What Is EM Algorithm In Machine Learning?

What Is EM Algorithm In Machine Learning?
What Is EM Algorithm In Machine Learning?

Chicken and egg problems are major headaches for several entrepreneurs. Many machine learning (ML) problems affect an identical dilemma. If we all know A, we will determine B. Or, if we all know B, we will determine A. Either way solves the ML problem. Unfortunately, we don’t know A or B. But in ML, it is often solved by one powerful algorithm called Expectation-Maximisation Algorithm (EM).

Image Source: Google

In stats, an Expectation–Maximisation (EM) algorithm is used as an iterative method to know out (local) maximum likelihood or maximum a posteriori (MAP) estimates of parameters in statistical models, where the model depends on unobserved latent variables. The EM iteration is used as an alternate between the performing an expectation (E) step, which creates a function for the expectation of the log-likelihood evaluated using the present estimate for the parameters It is important for the maximisation (M) step, which help in computing parameters maximising the expected log-likelihood found on the E step. These parameter-estimates are then wont to determine the distribution of the latent variables within the next E step.

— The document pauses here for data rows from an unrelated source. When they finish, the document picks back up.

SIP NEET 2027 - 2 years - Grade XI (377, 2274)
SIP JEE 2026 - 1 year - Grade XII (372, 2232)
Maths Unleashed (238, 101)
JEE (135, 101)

On the opposite hand, Expectation-Maximisation algorithm is often used for the latent variables (variables that aren’t directly observable and are literally inferred from the values of the opposite observed variables) too so as to predict their values with the condition that the overall sort of probability distribution governing those latent variables is understood to us.

This algorithm is really at the bottom of the many unsupervised clustering algorithms within the field of machine learning. It was explained, proposed and given its name during a paper published in 1977 by Arthur Dempster, Nan Laird and Donald Rubin. it’s wont to find the local maximum likelihood parameters of a statistical model within the cases where latent variables.

Algorithm:

  • Given a group of incomplete data, consider a group of starting parameters.
  • Expectation step also called as  (E – step): It is based on using data which is available in the dataset, estimate (guess) is made of the values of the missing data.
  • Maximisation step (M – step): Complete data generated after the expectation (E) step is employed so as to update the parameters.
  • Repeat step 2 and step 3 until convergence.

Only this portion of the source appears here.